** Opening GIVEN ENTRIES block **

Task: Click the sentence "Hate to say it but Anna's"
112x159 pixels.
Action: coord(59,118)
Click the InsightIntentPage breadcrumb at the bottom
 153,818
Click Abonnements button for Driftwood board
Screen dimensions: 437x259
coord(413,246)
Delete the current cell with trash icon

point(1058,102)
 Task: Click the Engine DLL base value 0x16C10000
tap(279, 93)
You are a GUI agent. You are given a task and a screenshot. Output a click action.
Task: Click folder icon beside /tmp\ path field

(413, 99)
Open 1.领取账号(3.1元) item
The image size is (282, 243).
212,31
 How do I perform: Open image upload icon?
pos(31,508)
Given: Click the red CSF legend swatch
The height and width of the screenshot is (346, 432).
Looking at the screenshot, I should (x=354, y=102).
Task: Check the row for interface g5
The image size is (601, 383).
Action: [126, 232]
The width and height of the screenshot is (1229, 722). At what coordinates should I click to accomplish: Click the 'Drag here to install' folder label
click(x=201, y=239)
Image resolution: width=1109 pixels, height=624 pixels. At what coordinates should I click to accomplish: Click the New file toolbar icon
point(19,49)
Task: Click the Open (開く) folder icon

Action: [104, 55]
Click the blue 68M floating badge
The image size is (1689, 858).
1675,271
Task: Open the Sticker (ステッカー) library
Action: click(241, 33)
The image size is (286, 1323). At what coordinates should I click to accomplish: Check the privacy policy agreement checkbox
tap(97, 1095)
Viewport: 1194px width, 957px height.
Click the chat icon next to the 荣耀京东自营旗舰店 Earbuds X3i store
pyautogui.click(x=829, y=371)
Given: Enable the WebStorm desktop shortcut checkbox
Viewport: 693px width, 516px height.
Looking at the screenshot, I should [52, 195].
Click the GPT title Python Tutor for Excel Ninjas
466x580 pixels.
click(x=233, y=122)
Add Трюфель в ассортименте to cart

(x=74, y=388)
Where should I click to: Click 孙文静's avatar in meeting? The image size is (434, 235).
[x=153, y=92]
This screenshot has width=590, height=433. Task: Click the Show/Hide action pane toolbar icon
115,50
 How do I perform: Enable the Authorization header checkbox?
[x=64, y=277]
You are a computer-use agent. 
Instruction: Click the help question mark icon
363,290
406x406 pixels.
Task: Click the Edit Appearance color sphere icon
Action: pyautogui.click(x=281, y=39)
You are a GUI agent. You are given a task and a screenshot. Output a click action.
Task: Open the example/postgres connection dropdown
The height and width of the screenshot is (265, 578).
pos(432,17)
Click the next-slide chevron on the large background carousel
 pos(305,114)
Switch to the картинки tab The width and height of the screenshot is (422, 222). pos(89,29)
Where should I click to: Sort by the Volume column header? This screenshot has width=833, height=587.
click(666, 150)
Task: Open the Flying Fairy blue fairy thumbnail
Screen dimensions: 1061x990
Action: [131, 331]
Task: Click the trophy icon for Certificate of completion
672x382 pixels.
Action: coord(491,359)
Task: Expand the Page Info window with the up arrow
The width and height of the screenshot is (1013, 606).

** Closing GIVEN ENTRIES block **

EXERCISE: Repeat exactly the lines of the listing above, from the one with "Click the chat" down to the one with "Given: Enable the"; both of those lines belong in the range.

ANSWER FOR THIS EXERCISE:
Click the chat icon next to the 荣耀京东自营旗舰店 Earbuds X3i store
pyautogui.click(x=829, y=371)
Given: Enable the WebStorm desktop shortcut checkbox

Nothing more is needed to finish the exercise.